Contrasted with web-derived or static benchmarks (e.g., NaturalReasoning (Yuan et al., 18 Feb 2025), AM-DeepSeek-R1-Distilled (Zhao et al., 25 Mar 2025), R-Bench (Guo et al., 4 May 2025)), ReasoningGYM emphasizes:

• Algorithmic, infinite task generation versus fixed or finite datasets
• Verifiable, non-subjective reward structures
• Adjustable complexity via explicit parameterization
• Suitability for RLVR, curriculum learning, and adaptive evaluation
• Focus on core mathematical, logical, and cognitive task classes rather than open-ended real-world scenarios

A plausible implication is that ReasoningGYM complements corpus-based datasets by ensuring that reasoning skills are acquired in a manner resilient to dataset memorization and suitable for open-ended agent development.

7. Limitations and Future Prospects

Much of ReasoningGYM’s content focuses on algorithmic and formal tasks, potentially limiting coverage of tasks requiring broad world knowledge, linguistic nuance, or multi-step discourse.
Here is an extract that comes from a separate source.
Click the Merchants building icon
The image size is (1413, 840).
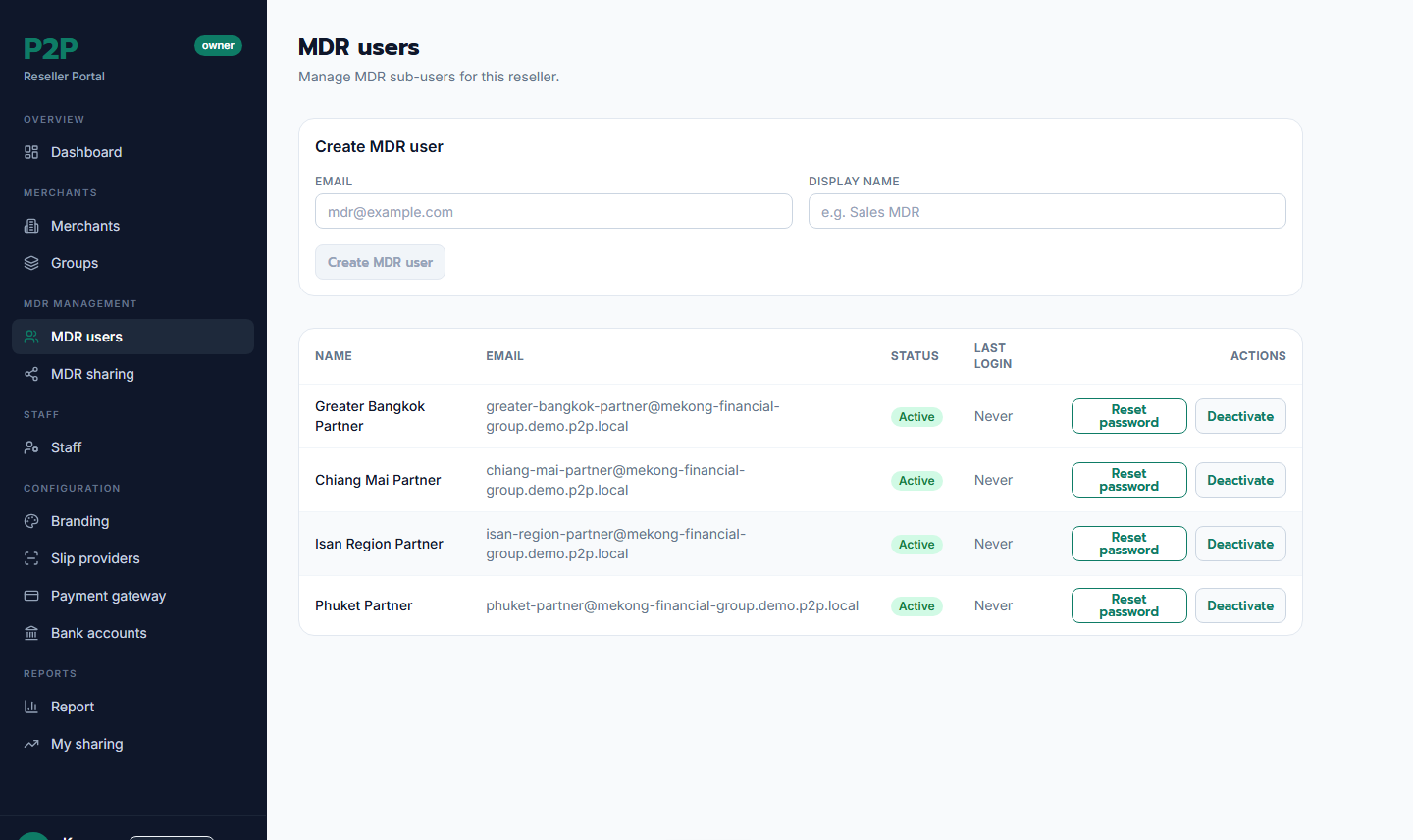(31, 226)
The procedural generation paradigm, while powerful, is best suited to domains with clear structural definitions and programmatic verifiers.

Future work directions include:

• Extending domain coverage to embrace broader real-world and cross-disciplinary problems
• Integrating multimodal task generators and verifiers, as in R-Bench (Guo et al., 4 May 2025)
• Refining curriculum strategies for optimal agent progression
• Exploring the interplay between RG-based training and large-scale web benchmarks

This suggests that hybrid evaluation settings combining RG and corpus benchmarks may afford a richer view of reasoning capacity in advanced LLMs.

ReasoningGYM establishes a foundational, programmatically rigorous platform for reinforcement learning-based reasoning research and open-ended cognitive evaluation in artificial agents (Stojanovski et al., 30 May 2025).